This morning I thought more about the situation I am in re the positioning of the electrics, worrying if the MUV2 electronic control box and /or the ignitech ignition box will be the victim of magnetic or electronic interference from the coils. My real concern was that the effects would be partial (at particular rev ranges) or intermittent. Reading on the internet about EMI/RFI and protecting for it there does not seem to be a “silver bullet” solution. In certain circumstances, if you screen cables and you do not do it correctly the screen itself can act as an antenna and make the problem worse.
The worst-case scenario would be putting it all together having stripped everything down and rebuilt it and it would not start or ran roughly. Is it the carbs, the ignition timing, the cam belt timing, the valve clearances, my wiring harness? – any one of a thousand things. Best not to go there.
My problem/source of worry is self-generated - a function of positioning of the equipment - so change the design and reposition the equipment. The sensitive stuff is the MUV2 and potentially the Ignitech box.
From the internet I glean that the potential sources of EMI/RFI are coils and plug leads, the rectifier/ regulator, starter motor and starter solenoid. The MUV2 manual only requires 300mm separation from the coils, no mention of any other equipment.

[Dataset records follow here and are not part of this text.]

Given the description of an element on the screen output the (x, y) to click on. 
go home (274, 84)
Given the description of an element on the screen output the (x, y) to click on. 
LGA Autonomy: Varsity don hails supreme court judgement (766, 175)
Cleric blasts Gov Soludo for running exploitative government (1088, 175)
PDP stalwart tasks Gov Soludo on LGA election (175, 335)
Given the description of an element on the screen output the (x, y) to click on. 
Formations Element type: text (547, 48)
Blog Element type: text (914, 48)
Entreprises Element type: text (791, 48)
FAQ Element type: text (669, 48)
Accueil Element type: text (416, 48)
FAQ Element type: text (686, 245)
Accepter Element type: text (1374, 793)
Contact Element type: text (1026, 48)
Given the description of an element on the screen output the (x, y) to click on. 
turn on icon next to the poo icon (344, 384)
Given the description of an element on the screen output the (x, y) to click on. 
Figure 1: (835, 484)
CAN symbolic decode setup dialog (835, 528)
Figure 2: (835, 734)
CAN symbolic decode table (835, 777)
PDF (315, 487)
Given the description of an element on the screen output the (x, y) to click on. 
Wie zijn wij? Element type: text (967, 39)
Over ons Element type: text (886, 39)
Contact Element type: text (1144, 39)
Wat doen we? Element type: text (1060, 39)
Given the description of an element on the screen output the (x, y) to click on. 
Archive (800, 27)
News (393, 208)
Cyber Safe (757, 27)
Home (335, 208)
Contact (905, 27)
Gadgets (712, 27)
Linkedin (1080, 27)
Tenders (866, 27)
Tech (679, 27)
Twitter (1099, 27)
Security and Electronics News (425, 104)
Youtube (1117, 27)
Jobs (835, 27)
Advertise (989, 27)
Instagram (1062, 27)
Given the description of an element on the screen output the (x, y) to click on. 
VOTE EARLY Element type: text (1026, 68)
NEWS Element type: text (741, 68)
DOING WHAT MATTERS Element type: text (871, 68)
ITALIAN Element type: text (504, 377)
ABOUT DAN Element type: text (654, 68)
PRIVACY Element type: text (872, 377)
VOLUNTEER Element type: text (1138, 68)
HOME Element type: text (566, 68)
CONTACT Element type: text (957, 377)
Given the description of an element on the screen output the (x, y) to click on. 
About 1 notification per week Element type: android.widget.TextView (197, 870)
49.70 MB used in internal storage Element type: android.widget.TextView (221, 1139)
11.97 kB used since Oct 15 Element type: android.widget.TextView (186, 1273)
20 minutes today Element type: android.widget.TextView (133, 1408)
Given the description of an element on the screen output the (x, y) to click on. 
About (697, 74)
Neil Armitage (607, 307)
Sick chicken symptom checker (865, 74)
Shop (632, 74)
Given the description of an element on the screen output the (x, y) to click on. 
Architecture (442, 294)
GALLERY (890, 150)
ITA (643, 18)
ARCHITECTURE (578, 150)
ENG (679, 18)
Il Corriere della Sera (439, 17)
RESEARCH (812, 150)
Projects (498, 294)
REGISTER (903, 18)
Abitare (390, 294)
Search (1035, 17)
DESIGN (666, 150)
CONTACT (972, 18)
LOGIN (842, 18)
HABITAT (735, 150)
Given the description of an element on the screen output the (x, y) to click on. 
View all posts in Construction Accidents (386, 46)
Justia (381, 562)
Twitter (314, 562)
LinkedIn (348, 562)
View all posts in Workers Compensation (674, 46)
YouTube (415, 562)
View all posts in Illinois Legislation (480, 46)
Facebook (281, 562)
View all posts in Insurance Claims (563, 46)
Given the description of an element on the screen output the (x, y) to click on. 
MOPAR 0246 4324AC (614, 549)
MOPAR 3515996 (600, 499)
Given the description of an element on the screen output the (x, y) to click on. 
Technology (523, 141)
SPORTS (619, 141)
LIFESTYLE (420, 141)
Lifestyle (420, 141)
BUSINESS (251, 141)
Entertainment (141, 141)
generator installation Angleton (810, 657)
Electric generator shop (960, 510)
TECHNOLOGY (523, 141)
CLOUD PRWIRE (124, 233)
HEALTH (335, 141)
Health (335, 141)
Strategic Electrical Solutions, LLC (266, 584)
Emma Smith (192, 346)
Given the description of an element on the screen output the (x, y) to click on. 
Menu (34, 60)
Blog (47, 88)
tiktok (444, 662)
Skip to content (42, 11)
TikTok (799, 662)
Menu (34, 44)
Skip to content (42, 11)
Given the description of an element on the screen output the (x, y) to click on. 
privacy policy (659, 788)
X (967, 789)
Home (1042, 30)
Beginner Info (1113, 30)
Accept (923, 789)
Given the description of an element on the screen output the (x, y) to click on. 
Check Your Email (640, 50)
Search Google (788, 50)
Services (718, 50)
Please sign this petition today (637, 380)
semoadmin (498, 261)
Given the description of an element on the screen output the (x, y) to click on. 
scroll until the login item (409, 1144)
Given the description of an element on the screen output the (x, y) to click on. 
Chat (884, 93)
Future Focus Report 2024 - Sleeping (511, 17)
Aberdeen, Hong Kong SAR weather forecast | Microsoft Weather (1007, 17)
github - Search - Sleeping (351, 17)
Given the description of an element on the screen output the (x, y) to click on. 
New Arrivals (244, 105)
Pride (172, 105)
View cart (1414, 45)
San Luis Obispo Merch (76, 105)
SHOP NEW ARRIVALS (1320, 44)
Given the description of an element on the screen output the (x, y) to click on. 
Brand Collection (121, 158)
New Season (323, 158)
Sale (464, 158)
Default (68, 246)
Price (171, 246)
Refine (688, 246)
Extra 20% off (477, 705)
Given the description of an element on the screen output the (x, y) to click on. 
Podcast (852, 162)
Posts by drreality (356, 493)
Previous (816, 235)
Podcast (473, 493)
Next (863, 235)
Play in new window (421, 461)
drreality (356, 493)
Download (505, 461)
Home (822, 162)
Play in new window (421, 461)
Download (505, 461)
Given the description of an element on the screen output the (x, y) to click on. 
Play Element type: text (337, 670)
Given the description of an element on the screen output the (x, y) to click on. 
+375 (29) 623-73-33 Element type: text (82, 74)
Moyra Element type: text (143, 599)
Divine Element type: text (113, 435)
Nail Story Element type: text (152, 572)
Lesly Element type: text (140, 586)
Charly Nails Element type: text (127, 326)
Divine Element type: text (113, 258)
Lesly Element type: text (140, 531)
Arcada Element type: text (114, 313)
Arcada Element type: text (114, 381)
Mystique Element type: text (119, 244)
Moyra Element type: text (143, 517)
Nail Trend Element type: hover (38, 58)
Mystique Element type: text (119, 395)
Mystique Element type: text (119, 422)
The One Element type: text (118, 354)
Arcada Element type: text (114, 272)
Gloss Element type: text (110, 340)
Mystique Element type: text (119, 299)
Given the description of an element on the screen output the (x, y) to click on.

I need to move the coils from their current location but to where?
Options are:
1) To the rear of the battery tray (they will fit here but is underneath the carburetor float bowls so a potential fire hazard and not quite 300mm away from MUV2 unit)
2) To the under-seat tray (easiest option but too far away so long HT leads required and long power/trigger cables to coil)
3) Cut out a location on the underside of the tank above and behind the carburetors and attach to a plate bonded to the underside of the tank
(a lot of work to do this given current state of the mold and attaching coils to the tank is hardly ideal also it is likely to be a location that is hot being above and just in front of the vertical cylinder. Also concerns re the length of lead required to ensure that the tank can be fitted and removed ie lengths of trailing wire)
4) Cut out a location on the underside of the tank above and behind the carburetors and make a bracket(s) brazed to the frame and attach the coils to these, avoids the maintenance and lead length issues but it will still be hot here (no hotter than the original Monster location though).
Before I started writing this Option 1 was favoured but option 4 is probably the right answer, unfortunately it involves the most additional work.
The coil enclosure originally envisaged will now house the Ignitech box so it can be reduced significantly in size allowing better airflow to the rear cylinder so a bit more work as well but a better all-round solution.
My job list to conclusion (maintained on an excel spread sheet) is now 251 distinct jobs over an hour long totaling 449 hours.